È solo negli ultimi anni che è stata recuperata la memoria storica del giovane giornalista, attraverso inchieste su libri e giornali, il lavoro di diverse scuole terminatane che hanno incluso nei loro progetti sulla legalità la figura di Cosimo Cristina, l’intitolazione di una strada al giovane su proposta della rivista Espero, l’insediamento del pannello su Cosimo da parte dell’ordine dei giornalisti di Sicilia, nella mostra dedicata ai cronisti italiani uccisi. Per il cinquantesimo anniversario della sua morte nel 2010, su iniziativa della rivista Espero in collaborazione con il comune di Termini Imerese e l’ordine dei giornalisti, è stata collocata una lapide nel luogo in cui venne rinvenuto il corpo di Cristina.
Tra i libri, meritoria l’opera di Luciano Mirone “Gli insabbiati”, pubblicato per la prima volta nel 1999 in cui vengono ricostruiti gli atti processuali e raccontata la storia del giovane Co.Cri.
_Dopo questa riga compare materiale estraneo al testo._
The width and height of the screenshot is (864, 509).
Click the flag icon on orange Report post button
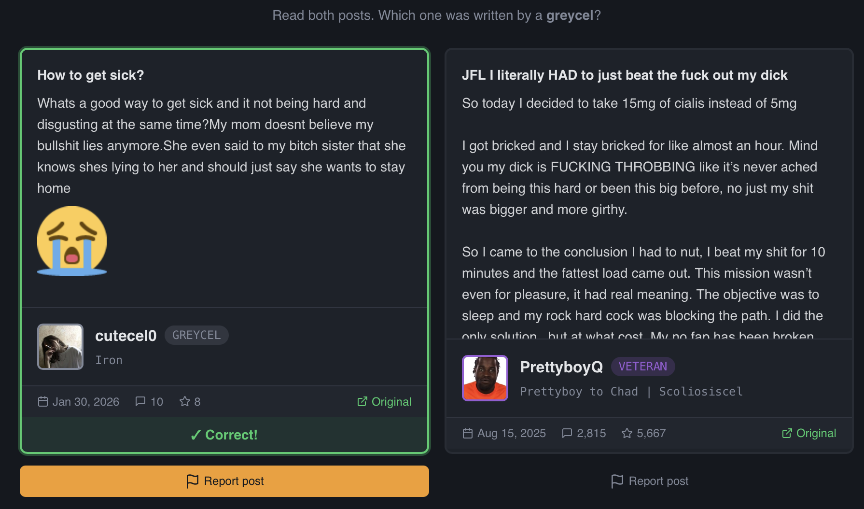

Due anni fa è stato presentato a Termini Imerese, tra cui l’IISS “Stenio”, il libro di Roberto Serafini “Enza Venturelli: vi racconto il mio Cosimo Cristina”, una finestra aperta sul Cosimo Cristina privato dalla fidanzata dell’epoca, la stessa che, vivendo a Roma, si trovava a Termini il giorno in cui Cosimo sparì e venne poi ritrovato morto nella galleria della contrada Fossola.